- **Goal of the exercise**
Please rewrite the records from the start through the line with "click(268, 484)", replacing "Viewport" with "Window size" and leaving everything else unchanged.
Start of Data for this task
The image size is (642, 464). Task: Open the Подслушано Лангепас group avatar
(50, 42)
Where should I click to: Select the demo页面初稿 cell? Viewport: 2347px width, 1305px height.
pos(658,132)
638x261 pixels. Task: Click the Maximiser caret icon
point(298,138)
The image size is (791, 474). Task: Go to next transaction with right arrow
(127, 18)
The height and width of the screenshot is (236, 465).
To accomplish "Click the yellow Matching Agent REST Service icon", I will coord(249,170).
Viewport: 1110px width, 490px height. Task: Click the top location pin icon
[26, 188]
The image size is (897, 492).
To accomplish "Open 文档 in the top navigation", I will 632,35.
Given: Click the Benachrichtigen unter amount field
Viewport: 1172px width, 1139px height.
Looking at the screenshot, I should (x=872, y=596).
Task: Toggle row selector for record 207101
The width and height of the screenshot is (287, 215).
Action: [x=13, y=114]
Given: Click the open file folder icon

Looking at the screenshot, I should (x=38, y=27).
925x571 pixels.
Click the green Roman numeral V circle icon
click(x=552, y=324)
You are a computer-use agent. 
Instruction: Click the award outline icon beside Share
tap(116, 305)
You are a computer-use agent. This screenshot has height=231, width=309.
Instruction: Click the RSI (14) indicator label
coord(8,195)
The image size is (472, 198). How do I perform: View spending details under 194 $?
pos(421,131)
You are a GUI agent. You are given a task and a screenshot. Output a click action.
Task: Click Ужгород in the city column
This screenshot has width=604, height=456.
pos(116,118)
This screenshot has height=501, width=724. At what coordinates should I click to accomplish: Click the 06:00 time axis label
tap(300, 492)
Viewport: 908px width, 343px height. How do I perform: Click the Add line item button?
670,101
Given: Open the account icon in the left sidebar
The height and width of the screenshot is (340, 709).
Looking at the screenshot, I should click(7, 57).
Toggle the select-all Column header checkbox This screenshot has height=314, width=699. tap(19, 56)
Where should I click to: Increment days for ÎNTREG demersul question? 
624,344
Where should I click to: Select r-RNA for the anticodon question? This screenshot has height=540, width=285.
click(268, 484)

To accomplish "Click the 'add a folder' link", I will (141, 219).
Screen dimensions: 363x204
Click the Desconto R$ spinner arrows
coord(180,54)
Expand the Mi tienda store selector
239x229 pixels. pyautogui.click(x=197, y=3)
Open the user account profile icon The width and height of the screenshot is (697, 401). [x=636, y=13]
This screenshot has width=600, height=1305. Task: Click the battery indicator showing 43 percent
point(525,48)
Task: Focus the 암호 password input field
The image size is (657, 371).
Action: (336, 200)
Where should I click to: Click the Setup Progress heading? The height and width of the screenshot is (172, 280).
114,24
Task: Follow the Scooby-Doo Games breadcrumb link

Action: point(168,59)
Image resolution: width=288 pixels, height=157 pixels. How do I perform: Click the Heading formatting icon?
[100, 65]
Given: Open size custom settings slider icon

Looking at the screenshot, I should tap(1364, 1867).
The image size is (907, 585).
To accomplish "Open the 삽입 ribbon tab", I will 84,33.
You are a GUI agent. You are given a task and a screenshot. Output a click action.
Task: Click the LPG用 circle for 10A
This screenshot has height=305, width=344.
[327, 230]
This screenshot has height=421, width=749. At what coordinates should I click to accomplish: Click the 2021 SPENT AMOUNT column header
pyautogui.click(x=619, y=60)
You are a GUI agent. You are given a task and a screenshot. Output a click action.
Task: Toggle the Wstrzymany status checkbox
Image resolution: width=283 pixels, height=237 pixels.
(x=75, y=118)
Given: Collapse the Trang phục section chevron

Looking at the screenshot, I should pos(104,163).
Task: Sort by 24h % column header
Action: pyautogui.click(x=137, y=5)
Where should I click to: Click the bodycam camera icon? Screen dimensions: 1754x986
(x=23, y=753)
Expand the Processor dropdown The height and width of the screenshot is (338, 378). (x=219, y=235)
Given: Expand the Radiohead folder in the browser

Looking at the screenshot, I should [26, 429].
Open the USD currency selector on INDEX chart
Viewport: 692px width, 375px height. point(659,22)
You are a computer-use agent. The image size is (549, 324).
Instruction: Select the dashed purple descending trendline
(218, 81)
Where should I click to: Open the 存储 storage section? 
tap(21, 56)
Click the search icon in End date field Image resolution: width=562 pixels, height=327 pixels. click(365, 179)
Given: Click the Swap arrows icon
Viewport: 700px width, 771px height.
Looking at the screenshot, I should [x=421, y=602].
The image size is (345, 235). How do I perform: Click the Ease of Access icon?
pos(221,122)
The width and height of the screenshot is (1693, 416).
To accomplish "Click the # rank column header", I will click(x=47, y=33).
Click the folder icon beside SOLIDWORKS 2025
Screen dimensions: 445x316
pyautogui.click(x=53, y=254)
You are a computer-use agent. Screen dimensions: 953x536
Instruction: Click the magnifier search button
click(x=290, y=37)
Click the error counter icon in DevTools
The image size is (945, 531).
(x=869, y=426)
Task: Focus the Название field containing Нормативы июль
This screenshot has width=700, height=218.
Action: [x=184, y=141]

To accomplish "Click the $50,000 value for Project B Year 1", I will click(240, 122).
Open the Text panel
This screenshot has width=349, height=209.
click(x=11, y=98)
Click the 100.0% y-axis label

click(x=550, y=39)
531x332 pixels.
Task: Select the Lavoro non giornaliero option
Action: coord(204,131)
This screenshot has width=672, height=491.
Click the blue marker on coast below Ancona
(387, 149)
End of Data for this task
- **Written solution**
The image size is (642, 464). Task: Open the Подслушано Лангепас group avatar
(50, 42)
Where should I click to: Select the demo页面初稿 cell? Window size: 2347px width, 1305px height.
pos(658,132)
638x261 pixels. Task: Click the Maximiser caret icon
point(298,138)
The image size is (791, 474). Task: Go to next transaction with right arrow
(127, 18)
The height and width of the screenshot is (236, 465).
To accomplish "Click the yellow Matching Agent REST Service icon", I will coord(249,170).
Window size: 1110px width, 490px height. Task: Click the top location pin icon
[26, 188]
The image size is (897, 492).
To accomplish "Open 文档 in the top navigation", I will 632,35.
Given: Click the Benachrichtigen unter amount field
Window size: 1172px width, 1139px height.
Looking at the screenshot, I should (x=872, y=596).
Task: Toggle row selector for record 207101
The width and height of the screenshot is (287, 215).
Action: [x=13, y=114]
Given: Click the open file folder icon

Looking at the screenshot, I should (x=38, y=27).
925x571 pixels.
Click the green Roman numeral V circle icon
click(x=552, y=324)
You are a computer-use agent. 
Instruction: Click the award outline icon beside Share
tap(116, 305)
You are a computer-use agent. This screenshot has height=231, width=309.
Instruction: Click the RSI (14) indicator label
coord(8,195)
The image size is (472, 198). How do I perform: View spending details under 194 $?
pos(421,131)
You are a GUI agent. You are given a task and a screenshot. Output a click action.
Task: Click Ужгород in the city column
This screenshot has width=604, height=456.
pos(116,118)
This screenshot has height=501, width=724. At what coordinates should I click to accomplish: Click the 06:00 time axis label
tap(300, 492)
Window size: 908px width, 343px height. How do I perform: Click the Add line item button?
670,101
Given: Open the account icon in the left sidebar
The height and width of the screenshot is (340, 709).
Looking at the screenshot, I should click(7, 57).
Toggle the select-all Column header checkbox This screenshot has height=314, width=699. tap(19, 56)
Where should I click to: Increment days for ÎNTREG demersul question? 
624,344
Where should I click to: Select r-RNA for the anticodon question? This screenshot has height=540, width=285.
click(268, 484)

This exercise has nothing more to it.